As rates rise, the economic outlook becomes cloudy and investors are therefore less willing to pay up today for the prospect of impressive earnings tomorrow. In simple terms, that means that the P/Es of the most richly priced stocks could fall.
“Large-cap stocks, including large-cap technology stocks, will underperform the market, and the market itself will be down,” said Peter Anderson, chief investment strategist at American Express Financial Advisors. “They’ve had huge runs, and many are sporting huge price-earnings multiples.”
The fate of tech stocks is especially critical now because the broad market has been so weak. The number of stocks that fall in price on any given day has consistently outpaced the number that rise in price.
Many analysts say that scenario can’t last forever. Eventually, the vast majority of stocks must begin to rise alongside the leaders, or the top stocks must crack.
Tech stocks have other problems, Anderson said.
Though “business couldn’t be better” for most companies, earnings expectations are so high that some firms are likely to fall short of what Wall Street wants, Anderson said.
A couple of years ago, it was important for the quarterly earnings of a company to meet or exceed the “consensus” earnings estimate of Wall Street stock analysts. Today, however, companies must beat the “whisper” number, a higher figure that circulates by word of mouth in the days leading up to a profit release date.
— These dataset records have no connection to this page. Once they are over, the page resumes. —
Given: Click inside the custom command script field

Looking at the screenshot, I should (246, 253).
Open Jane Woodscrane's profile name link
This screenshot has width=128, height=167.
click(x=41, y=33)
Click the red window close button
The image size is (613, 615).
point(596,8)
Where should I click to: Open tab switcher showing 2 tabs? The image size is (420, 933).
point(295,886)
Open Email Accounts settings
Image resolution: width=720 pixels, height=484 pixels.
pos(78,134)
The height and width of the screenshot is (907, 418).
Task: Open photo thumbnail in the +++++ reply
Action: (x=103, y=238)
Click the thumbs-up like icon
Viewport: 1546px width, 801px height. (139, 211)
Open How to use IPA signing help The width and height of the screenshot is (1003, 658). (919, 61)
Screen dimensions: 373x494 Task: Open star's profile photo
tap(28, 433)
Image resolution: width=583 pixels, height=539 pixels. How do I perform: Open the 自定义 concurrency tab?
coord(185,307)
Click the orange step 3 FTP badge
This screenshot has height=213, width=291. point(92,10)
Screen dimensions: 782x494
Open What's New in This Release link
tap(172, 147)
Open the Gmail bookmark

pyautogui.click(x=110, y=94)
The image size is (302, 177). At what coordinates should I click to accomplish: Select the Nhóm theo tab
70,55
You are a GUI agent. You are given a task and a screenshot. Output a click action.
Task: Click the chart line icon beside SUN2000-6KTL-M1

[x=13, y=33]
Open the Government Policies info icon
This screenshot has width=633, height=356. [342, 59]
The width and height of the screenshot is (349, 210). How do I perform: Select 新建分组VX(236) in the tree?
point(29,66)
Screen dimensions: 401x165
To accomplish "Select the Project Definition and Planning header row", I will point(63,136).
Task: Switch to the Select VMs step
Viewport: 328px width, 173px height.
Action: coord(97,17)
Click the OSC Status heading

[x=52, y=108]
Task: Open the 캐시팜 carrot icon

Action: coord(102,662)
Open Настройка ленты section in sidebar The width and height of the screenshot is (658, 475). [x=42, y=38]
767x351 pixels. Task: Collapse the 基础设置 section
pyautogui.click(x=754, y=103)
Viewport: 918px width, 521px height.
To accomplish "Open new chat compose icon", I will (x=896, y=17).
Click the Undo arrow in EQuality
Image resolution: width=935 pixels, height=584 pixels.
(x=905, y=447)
Topping a consensus estimate but falling shy of a whisper number can provoke a sell-off. That’s what happened last week to Motorola, which saw its stock slide the day after saying third-quarter earnings had surged more than eightfold to meet consensus projections.
“The problem is analysts have been whispering up the earnings numbers on these stocks for weeks to a point at which companies report good earnings but the stock doesn’t reach the whisper number,” Anderson said.
Only a few big-name tech companies have reported quarterly earnings so far. But the results overall seem to demonstrate strong prospects:
* Last week’s selling was spurred initially by Intel’s third-quarter earnings report late Tuesday, which showed that the chip giant had fallen 2 cents per share short of consensus estimates.
But the shortfall stemmed in part from temporary manufacturing glitches rather than a drop-off in customer demand. Also, average prices suffered a bit as Intel captured a bigger market share in the low end of the market for personal-computer chips.
“Intel is still Intel,” Moore said.
The company is working furiously to become a supplier of chips to servers and other high-end computers. The server market, for example, is growing at more than twice the rate of the market for PCs.
“People will keep buying computers, and Intel is starting to grow into other areas,” fund manager Landis said.
* Sun Microsystems’ profits are increasing as it sells more large computers that companies use to run their Internet sites. Net income for the fiscal first quarter ended Sept. 26 jumped to $271.1 million from $113.9 million a year ago.
Competitors such as Hewlett-Packard and Unisys have said that revenue growth will fall short of estimates, a sign that Sun may be gaining market share.
* As for a top Internet company, Yahoo two weeks ago reported third-quarter earnings that easily topped Wall Street estimates. Revenue more than doubled as advertising growth at the Internet portal appears strong.